[START Dataset content]
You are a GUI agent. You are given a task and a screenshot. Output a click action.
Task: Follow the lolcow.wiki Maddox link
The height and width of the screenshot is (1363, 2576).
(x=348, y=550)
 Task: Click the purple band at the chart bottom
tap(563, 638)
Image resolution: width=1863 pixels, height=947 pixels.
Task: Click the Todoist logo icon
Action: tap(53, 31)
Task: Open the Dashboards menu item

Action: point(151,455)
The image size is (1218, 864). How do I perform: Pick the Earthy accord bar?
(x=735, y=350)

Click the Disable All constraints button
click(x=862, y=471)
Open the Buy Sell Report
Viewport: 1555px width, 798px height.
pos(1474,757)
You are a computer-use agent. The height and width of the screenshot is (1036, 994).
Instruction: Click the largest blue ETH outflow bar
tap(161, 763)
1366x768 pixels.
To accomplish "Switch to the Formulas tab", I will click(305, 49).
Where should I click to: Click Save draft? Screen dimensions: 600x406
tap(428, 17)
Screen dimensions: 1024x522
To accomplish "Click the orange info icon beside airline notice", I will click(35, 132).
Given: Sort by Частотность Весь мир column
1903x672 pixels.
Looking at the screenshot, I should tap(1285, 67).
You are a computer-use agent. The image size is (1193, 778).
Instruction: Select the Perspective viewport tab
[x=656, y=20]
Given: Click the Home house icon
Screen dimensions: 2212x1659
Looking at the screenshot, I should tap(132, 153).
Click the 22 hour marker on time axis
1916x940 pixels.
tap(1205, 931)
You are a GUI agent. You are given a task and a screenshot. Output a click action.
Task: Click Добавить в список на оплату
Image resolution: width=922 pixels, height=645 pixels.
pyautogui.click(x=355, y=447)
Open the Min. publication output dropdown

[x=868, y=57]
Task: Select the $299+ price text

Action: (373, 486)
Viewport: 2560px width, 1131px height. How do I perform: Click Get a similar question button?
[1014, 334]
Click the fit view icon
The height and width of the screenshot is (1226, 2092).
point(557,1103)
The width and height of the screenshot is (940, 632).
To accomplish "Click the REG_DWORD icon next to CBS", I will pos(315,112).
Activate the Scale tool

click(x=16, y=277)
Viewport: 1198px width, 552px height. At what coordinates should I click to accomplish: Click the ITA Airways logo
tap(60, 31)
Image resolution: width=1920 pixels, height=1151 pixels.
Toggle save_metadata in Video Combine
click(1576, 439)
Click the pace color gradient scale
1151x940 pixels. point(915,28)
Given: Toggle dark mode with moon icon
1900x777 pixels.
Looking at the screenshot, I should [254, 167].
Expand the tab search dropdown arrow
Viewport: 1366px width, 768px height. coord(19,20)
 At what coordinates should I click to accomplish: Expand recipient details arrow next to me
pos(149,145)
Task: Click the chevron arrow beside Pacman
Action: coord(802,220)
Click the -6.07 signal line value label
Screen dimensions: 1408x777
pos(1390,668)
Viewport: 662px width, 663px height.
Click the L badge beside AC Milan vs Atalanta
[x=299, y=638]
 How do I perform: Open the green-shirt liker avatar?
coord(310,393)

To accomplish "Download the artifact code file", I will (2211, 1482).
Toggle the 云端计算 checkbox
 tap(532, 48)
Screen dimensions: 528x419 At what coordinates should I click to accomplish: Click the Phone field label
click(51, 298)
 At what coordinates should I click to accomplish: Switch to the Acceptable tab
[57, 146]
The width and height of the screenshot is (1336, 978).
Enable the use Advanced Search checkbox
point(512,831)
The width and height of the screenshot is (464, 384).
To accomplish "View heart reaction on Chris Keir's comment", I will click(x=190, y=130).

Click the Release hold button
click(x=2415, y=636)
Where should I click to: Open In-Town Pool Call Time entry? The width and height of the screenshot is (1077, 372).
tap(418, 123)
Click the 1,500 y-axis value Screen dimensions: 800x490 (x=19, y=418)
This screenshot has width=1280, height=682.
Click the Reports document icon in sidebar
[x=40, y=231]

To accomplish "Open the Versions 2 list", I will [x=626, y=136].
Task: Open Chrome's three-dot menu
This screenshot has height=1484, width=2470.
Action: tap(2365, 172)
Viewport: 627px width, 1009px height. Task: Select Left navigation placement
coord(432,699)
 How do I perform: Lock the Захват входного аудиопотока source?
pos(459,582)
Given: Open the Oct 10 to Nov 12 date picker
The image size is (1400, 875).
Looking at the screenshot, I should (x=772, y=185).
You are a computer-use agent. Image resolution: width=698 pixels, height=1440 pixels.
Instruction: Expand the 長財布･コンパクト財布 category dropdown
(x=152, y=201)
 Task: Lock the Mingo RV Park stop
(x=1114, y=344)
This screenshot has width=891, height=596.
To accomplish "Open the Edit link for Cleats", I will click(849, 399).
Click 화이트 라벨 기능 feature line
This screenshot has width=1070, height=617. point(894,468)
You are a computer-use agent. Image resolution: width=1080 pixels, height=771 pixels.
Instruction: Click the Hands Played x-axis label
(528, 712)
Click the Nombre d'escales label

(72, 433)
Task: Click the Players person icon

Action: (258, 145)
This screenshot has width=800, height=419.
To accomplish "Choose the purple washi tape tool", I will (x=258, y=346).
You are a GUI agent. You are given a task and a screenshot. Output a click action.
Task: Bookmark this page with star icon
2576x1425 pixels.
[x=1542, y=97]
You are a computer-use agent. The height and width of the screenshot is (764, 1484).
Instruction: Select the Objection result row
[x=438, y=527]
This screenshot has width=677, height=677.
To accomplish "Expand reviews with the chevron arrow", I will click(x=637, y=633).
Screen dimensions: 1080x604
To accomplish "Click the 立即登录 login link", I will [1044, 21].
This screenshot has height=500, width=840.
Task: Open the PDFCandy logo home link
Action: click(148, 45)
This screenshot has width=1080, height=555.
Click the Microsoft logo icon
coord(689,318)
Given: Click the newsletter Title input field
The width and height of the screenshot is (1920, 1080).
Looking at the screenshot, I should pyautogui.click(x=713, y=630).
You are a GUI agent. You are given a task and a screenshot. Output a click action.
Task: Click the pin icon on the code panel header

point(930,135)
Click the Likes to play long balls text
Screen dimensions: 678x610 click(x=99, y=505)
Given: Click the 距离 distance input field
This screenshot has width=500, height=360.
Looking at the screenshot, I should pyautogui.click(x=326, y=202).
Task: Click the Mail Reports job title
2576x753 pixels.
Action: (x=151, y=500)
[END Dataset content]
Can you edit the records above so that "GUI agent" becomes "screen agent" wherever it occurs and reproduce them in full with no other changes?

You are a screen agent. You are given a task and a screenshot. Output a click action.
Task: Follow the lolcow.wiki Maddox link
The height and width of the screenshot is (1363, 2576).
(x=348, y=550)
 Task: Click the purple band at the chart bottom
tap(563, 638)
Image resolution: width=1863 pixels, height=947 pixels.
Task: Click the Todoist logo icon
Action: tap(53, 31)
Task: Open the Dashboards menu item

Action: point(151,455)
The image size is (1218, 864). How do I perform: Pick the Earthy accord bar?
(x=735, y=350)

Click the Disable All constraints button
click(x=862, y=471)
Open the Buy Sell Report
Viewport: 1555px width, 798px height.
pos(1474,757)
You are a computer-use agent. The height and width of the screenshot is (1036, 994).
Instruction: Click the largest blue ETH outflow bar
tap(161, 763)
1366x768 pixels.
To accomplish "Switch to the Formulas tab", I will click(305, 49).
Where should I click to: Click Save draft? Screen dimensions: 600x406
tap(428, 17)
Screen dimensions: 1024x522
To accomplish "Click the orange info icon beside airline notice", I will click(35, 132).
Given: Sort by Частотность Весь мир column
1903x672 pixels.
Looking at the screenshot, I should tap(1285, 67).
You are a computer-use agent. The image size is (1193, 778).
Instruction: Select the Perspective viewport tab
[x=656, y=20]
Given: Click the Home house icon
Screen dimensions: 2212x1659
Looking at the screenshot, I should tap(132, 153).
Click the 22 hour marker on time axis
1916x940 pixels.
tap(1205, 931)
You are a screen agent. You are given a task and a screenshot. Output a click action.
Task: Click Добавить в список на оплату
Image resolution: width=922 pixels, height=645 pixels.
pyautogui.click(x=355, y=447)
Open the Min. publication output dropdown

[x=868, y=57]
Task: Select the $299+ price text

Action: (373, 486)
Viewport: 2560px width, 1131px height. How do I perform: Click Get a similar question button?
[1014, 334]
Click the fit view icon
The height and width of the screenshot is (1226, 2092).
point(557,1103)
The width and height of the screenshot is (940, 632).
To accomplish "Click the REG_DWORD icon next to CBS", I will pos(315,112).
Activate the Scale tool

click(x=16, y=277)
Viewport: 1198px width, 552px height. At what coordinates should I click to accomplish: Click the ITA Airways logo
tap(60, 31)
Image resolution: width=1920 pixels, height=1151 pixels.
Toggle save_metadata in Video Combine
click(1576, 439)
Click the pace color gradient scale
1151x940 pixels. point(915,28)
Given: Toggle dark mode with moon icon
1900x777 pixels.
Looking at the screenshot, I should [254, 167].
Expand the tab search dropdown arrow
Viewport: 1366px width, 768px height. coord(19,20)
 At what coordinates should I click to accomplish: Expand recipient details arrow next to me
pos(149,145)
Task: Click the chevron arrow beside Pacman
Action: coord(802,220)
Click the -6.07 signal line value label
Screen dimensions: 1408x777
pos(1390,668)
Viewport: 662px width, 663px height.
Click the L badge beside AC Milan vs Atalanta
[x=299, y=638]
 How do I perform: Open the green-shirt liker avatar?
coord(310,393)

To accomplish "Download the artifact code file", I will (2211, 1482).
Toggle the 云端计算 checkbox
 tap(532, 48)
Screen dimensions: 528x419 At what coordinates should I click to accomplish: Click the Phone field label
click(51, 298)
 At what coordinates should I click to accomplish: Switch to the Acceptable tab
[57, 146]
The width and height of the screenshot is (1336, 978).
Enable the use Advanced Search checkbox
point(512,831)
The width and height of the screenshot is (464, 384).
To accomplish "View heart reaction on Chris Keir's comment", I will click(x=190, y=130).

Click the Release hold button
click(x=2415, y=636)
Where should I click to: Open In-Town Pool Call Time entry? The width and height of the screenshot is (1077, 372).
tap(418, 123)
Click the 1,500 y-axis value Screen dimensions: 800x490 (x=19, y=418)
This screenshot has width=1280, height=682.
Click the Reports document icon in sidebar
[x=40, y=231]

To accomplish "Open the Versions 2 list", I will [x=626, y=136].
Task: Open Chrome's three-dot menu
This screenshot has height=1484, width=2470.
Action: tap(2365, 172)
Viewport: 627px width, 1009px height. Task: Select Left navigation placement
coord(432,699)
 How do I perform: Lock the Захват входного аудиопотока source?
pos(459,582)
Given: Open the Oct 10 to Nov 12 date picker
The image size is (1400, 875).
Looking at the screenshot, I should (x=772, y=185).
You are a computer-use agent. Image resolution: width=698 pixels, height=1440 pixels.
Instruction: Expand the 長財布･コンパクト財布 category dropdown
(x=152, y=201)
 Task: Lock the Mingo RV Park stop
(x=1114, y=344)
This screenshot has width=891, height=596.
To accomplish "Open the Edit link for Cleats", I will click(849, 399).
Click 화이트 라벨 기능 feature line
This screenshot has width=1070, height=617. point(894,468)
You are a computer-use agent. Image resolution: width=1080 pixels, height=771 pixels.
Instruction: Click the Hands Played x-axis label
(528, 712)
Click the Nombre d'escales label

(72, 433)
Task: Click the Players person icon

Action: (258, 145)
This screenshot has width=800, height=419.
To accomplish "Choose the purple washi tape tool", I will (x=258, y=346).
You are a screen agent. You are given a task and a screenshot. Output a click action.
Task: Bookmark this page with star icon
2576x1425 pixels.
[x=1542, y=97]
You are a computer-use agent. The height and width of the screenshot is (764, 1484).
Instruction: Select the Objection result row
[x=438, y=527]
This screenshot has width=677, height=677.
To accomplish "Expand reviews with the chevron arrow", I will click(x=637, y=633).
Screen dimensions: 1080x604
To accomplish "Click the 立即登录 login link", I will [1044, 21].
This screenshot has height=500, width=840.
Task: Open the PDFCandy logo home link
Action: click(148, 45)
This screenshot has width=1080, height=555.
Click the Microsoft logo icon
coord(689,318)
Given: Click the newsletter Title input field
The width and height of the screenshot is (1920, 1080).
Looking at the screenshot, I should pyautogui.click(x=713, y=630).
You are a screen agent. You are given a task and a screenshot. Output a click action.
Task: Click the pin icon on the code panel header

point(930,135)
Click the Likes to play long balls text
Screen dimensions: 678x610 click(x=99, y=505)
Given: Click the 距离 distance input field
This screenshot has width=500, height=360.
Looking at the screenshot, I should pyautogui.click(x=326, y=202).
Task: Click the Mail Reports job title
2576x753 pixels.
Action: (x=151, y=500)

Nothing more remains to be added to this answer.